The show is “weird. It’s very creepy,” laughs Carson’s Jane Agyeman, Grade 11, one morning in the high school’s choir room. “It’s very Halloween . . . and it gets way creepier.”
Enter “Werewolf Heart “ – a track named for Gosling and band mate Zach Shields’ record label – where little angel-voiced Draculas sing about a doomed love between a werewolf lady and a regular joe. The lyrics go, “my skull is full of sunken ships, my heart’s a prisoner to my ribs . . . without the sun, I’m only shadows in a dress.”
But it can be airy, too, maybe the happiest haunting since The Unicorns sang Ghost Mountain. Imagine a Tom Waits concert in the school cafeteria, one critic said, a dreamy performance riff about wonders and nightmares.
Like the delicious terror of meeting the flesh and blood guy from The Notebook, he who kissed Rachel McAdams in the rain, stopped time as popcorn caught in the throats of women and girls in theatres across the continent.
“I’ll be nervous when I meet (Gosling),” says Isabel Cristina Gonzalo Semidey, Grade 12. “But I’m mostly excited. I’m mostly really, really excited.”
The Venue show will mark the biggest musical milestone since a few of the students recorded their own CD with the jazz choir. At least five of the 11 teens say they plan to study music in college or university, and they hope the Dead Man’s Bones concert will go a long way on their resumes.
“This is a professional standard,” says teacher Polsky. “It’s not just a Christmas concert in the school gym.”
She says she also asked Gosling if he might pose for photo with the students after their three-hour dress rehearsal this week.
“But he said he was hoping for the same thing, that we would pose for his pictures,” Polsky said.
There’s something very puppy dogs and Sadie Hawkins about a Hollywood powerhouse hosting his own talent show – the opening acts are local kid musicians, and Gosling’s publicists at Biz3 say the Vancouver line-up is top secret.
Dead Man’s Bones doesn’t do interviews, either, Biz3 says. “It saps their enthusiasm,” for the earnestness of their soirees.
And so the big screen love god dons a monster mask – as the Dead Man’s Bones band photos show – to dull his splendor, looks for a close, real-time connection with young musicians. And young artists rub shoulders with superstars in their first crack at the professional stage. It seems in the collision of those earnest desires for intimacy, there could be magic, more than just the diamond dust sighs inspired when Gosling locks lips with his costar in The Notebook. But still...

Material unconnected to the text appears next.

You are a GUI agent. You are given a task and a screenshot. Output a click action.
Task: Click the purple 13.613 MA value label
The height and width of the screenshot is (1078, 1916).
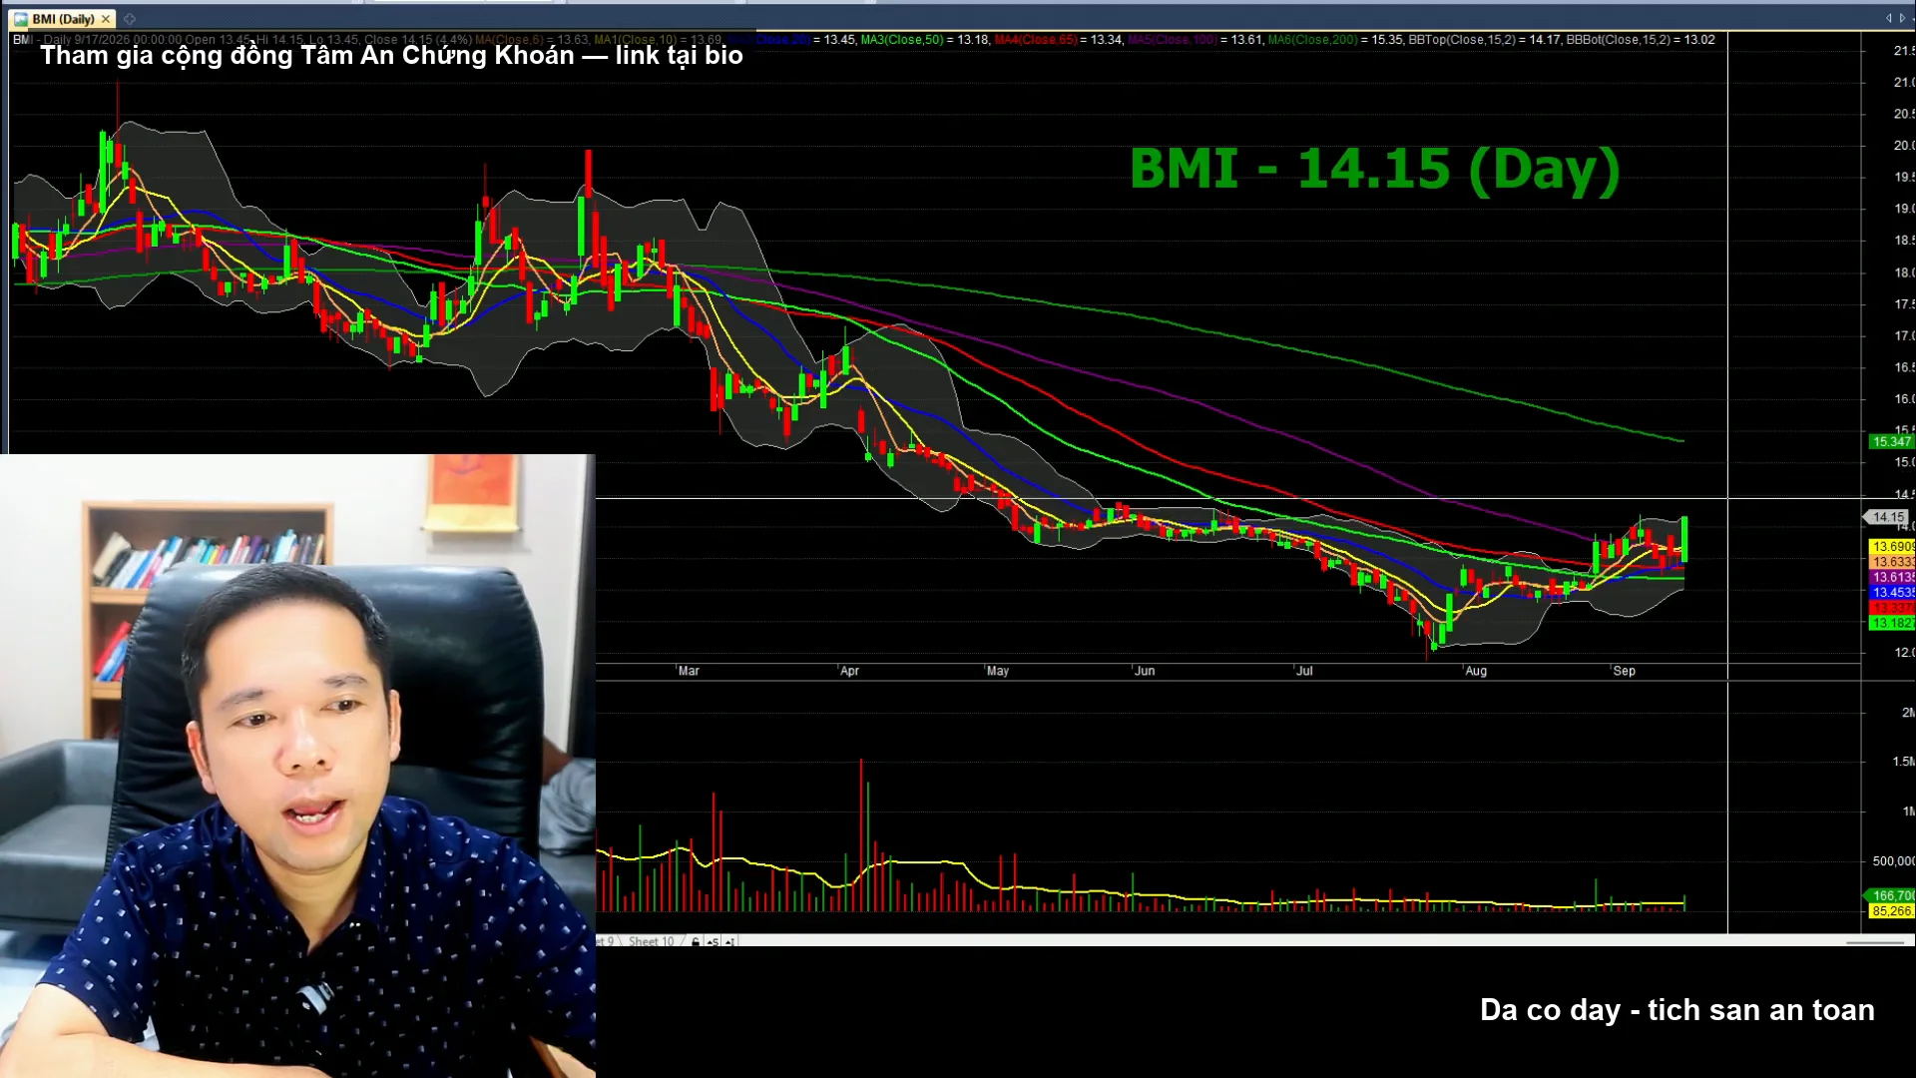tap(1891, 577)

Jane Agyeman shakes her head, grinning, “Ryan Gosling is at the top of the list. Top five for sure . . . Ryan, will you marry me?”
Standing at the back of the group in that Carson Graham classroom, Mark Jackson, one of three guys in the choir, isn’t weak in the knees at all. He rolls his eyes as the girls recount how “cute” Gosling looked in Murder by Numbers.
“We’re still trying to figure out the balancing act, always,” Agyeman says as she points her thumb at Jackson. “And he’s like, Whatever.”
This could be a show worth seeing, brimming with a sweet, nostalgic innocence, a happy spook – one where movie stars roll up their sleeves to accompany the local choir on piano, and their voices rise up with the clouds from the smoke machine, “When I think about you, flowers grow on my grave, grave, grave.”